I bring that up only to recognize once we taste the experience of deep rest, whether it is journaling or meditation or micro moments within the day where we just become more expansive, we become more able to respond versus react. I feel that medicine really attracts people who are very much Type A and love the use of their left brain. But when we can shift a little bit and recognize we have this whole other part of our brain, which is the right brain, which wants to enjoy and play and find joy in the moment, in connection, and be expansive, we actually are better physicians for our patients and for ourselves. But that does require us to take a look inward and to ask ourselves what it is we want out of this field, rather than to just go with the motions.
Kevin Pho: So what are some of the first steps for a lot of these physicians? Like you said, Type A has a lot of programming against rest. How can we start to value rest for these physicians? What are some first steps that they can do?
Roxanne Almas: It is the first step before you can walk a thousand miles. I offered in my article kind of a tier-based approach where I start with a personal one. You have to find a rest practice or an opportunity to rest that works for you. I can’t determine what that is. There are passive kind of more deeper rest practices. Then there are active forms of rest, which could be going on a walk, doing artwork, or gathering with friends, things that allow you to pause and reflect.
I am a very deep person. I love having the opportunity to rest. I am realizing the more I do it, the more I need it, and the more sensitive I become to other people’s frequency and how unrested they are, which is interesting. So feeling it in your bones is really important.

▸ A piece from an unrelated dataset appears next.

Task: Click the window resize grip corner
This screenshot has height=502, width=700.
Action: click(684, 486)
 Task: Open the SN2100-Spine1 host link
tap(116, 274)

Doing it in a community is kind of the second approach. So finding others who value rest is key. If you are interested in this space, connect with me. There are many organizations and many people thinking about rest and then writing. That is the birthplace, that is kind of the bedrock. Then creativity can emerge. It is a portal to creativity. More and more physicians are talking about building that right side of the brain and how we can use that creativity even in our fields because the creatives are the ones we need right now in this world we are living in.

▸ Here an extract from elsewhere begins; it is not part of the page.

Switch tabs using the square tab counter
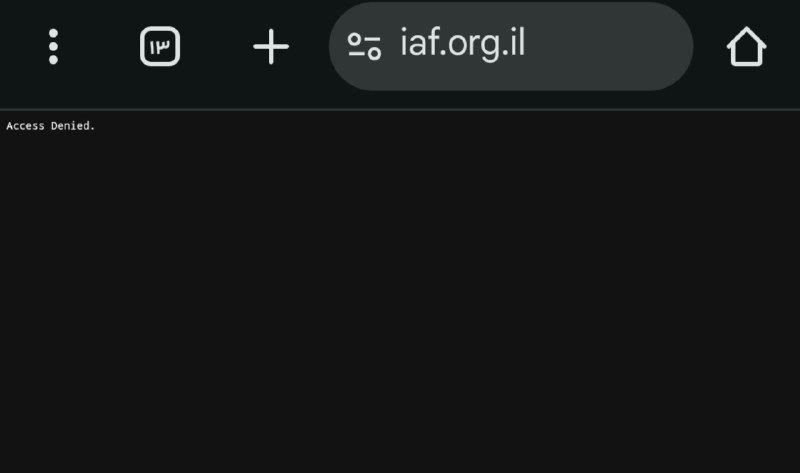 coord(160,46)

Then the third approach is thinking about how to shift medicine so that the leaders are hearing this message. That is what I was able to do at the American Academy of Pediatrics. It was a room that also had chairs and chiefs where we were talking about this and they were becoming very vulnerable about their narratives and thinking about publishing on this or speaking on this. I am going to be invited to a medical school on the East Coast in Connecticut to talk about this because there are people talking about it. There are few, but the message is really resonating.
Kevin Pho: We are talking to Roxanne Almas, developmental-behavioral pediatrician. The KevinMD article is “The making of a rested healer.” Roxanne, let’s end with some take-home messages that you want to leave with the KevinMD audience.

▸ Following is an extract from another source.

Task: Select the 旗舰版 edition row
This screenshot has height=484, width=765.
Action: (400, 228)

Roxanne Almas: I truly feel that rest is where growth happens. I feel that rest is the ingredient for becoming a healer. I truly feel that when we rest, we are empowered, and we are better versions of ourselves because we are more aligned with our values. Rest is a radical act, but it is one that medicine needs. This is how I think we are going to not only support and heal ourselves, but heal medicine as a field.
Kevin Pho: Roxanne, thank you so much for sharing your perspective and insight. Thanks again for coming on the show.